Task objective:
Lay out each line of the entries below as a row in a Markdown table with the columns Number and Entry line, omitting blank lines and leaving the pictures out of the answer.

** START Data excerpts **

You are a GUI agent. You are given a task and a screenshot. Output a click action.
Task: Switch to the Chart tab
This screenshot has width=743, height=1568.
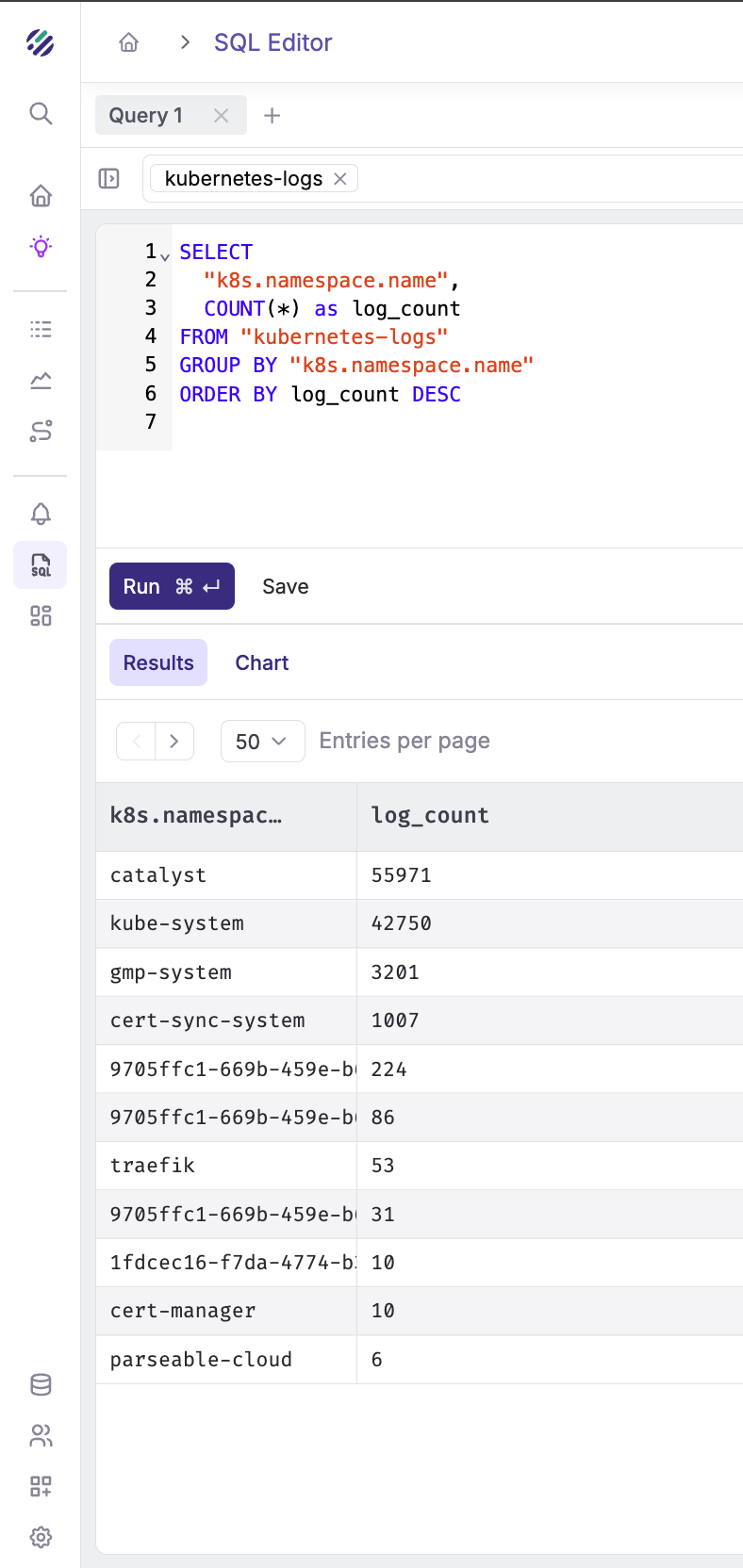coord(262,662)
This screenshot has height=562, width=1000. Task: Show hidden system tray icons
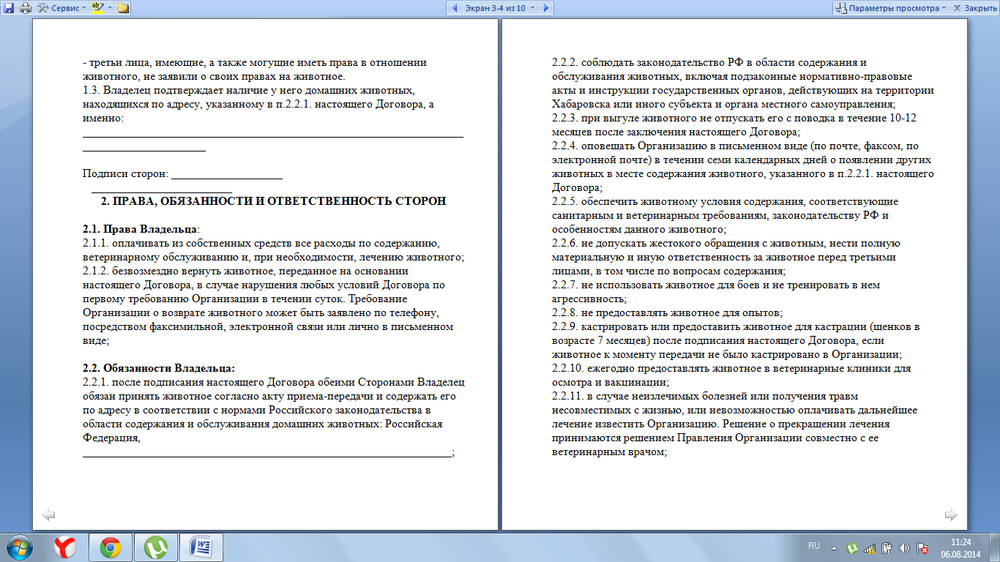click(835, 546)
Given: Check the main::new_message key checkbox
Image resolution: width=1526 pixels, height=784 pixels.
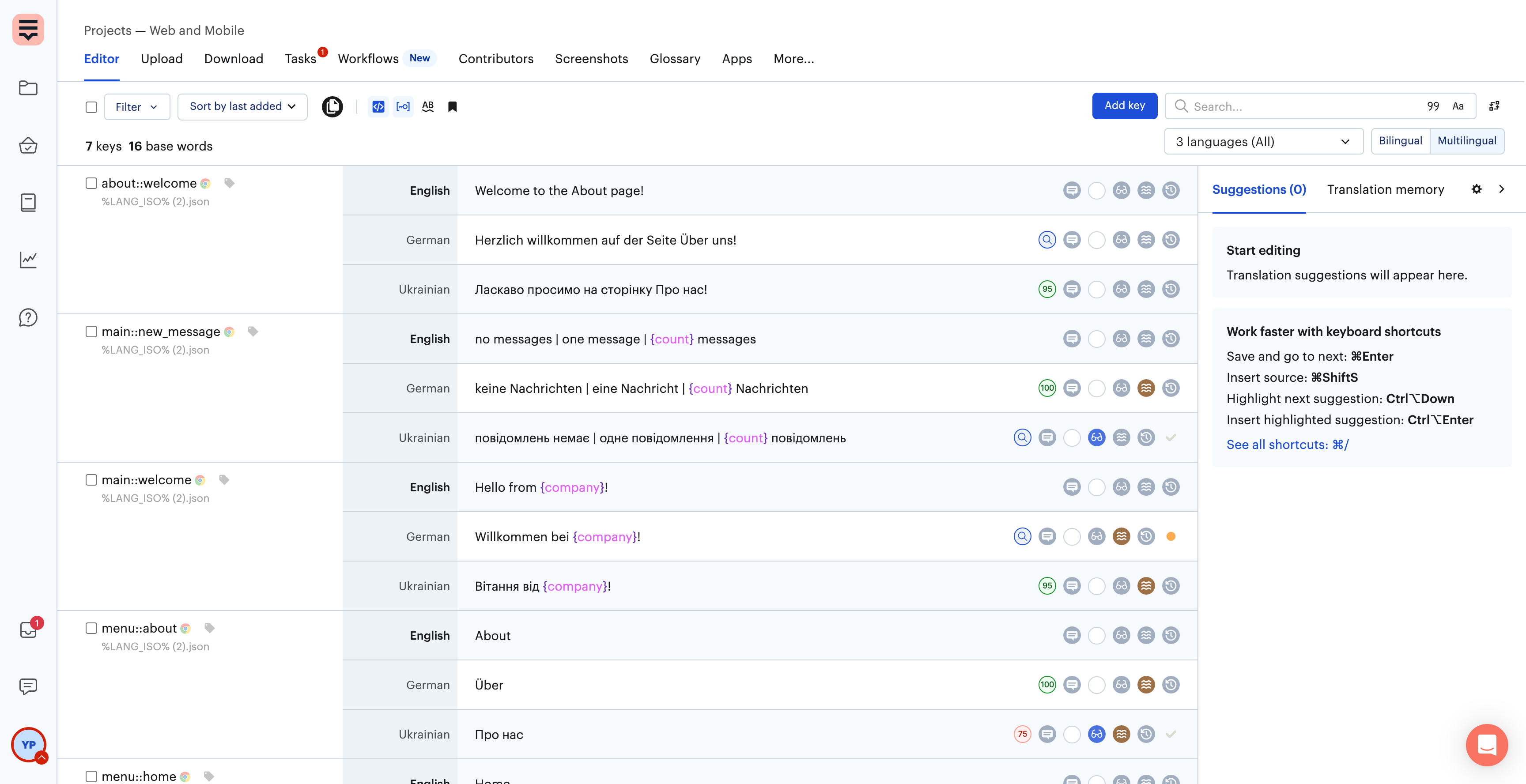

** END Data excerpts **

The answer:
| Number | Entry line |
|---|---|
| 1 | You are a GUI agent. You are given a task and a screenshot. Output a click action. |
| 2 | Task: Switch to the Chart tab |
| 3 | This screenshot has width=743, height=1568. |
| 4 | coord(262,662) |
| 5 | This screenshot has height=562, width=1000. Task: Show hidden system tray icons |
| 6 | click(835, 546) |
| 7 | Given: Check the main::new_message key checkbox |
| 8 | Image resolution: width=1526 pixels, height=784 pixels. |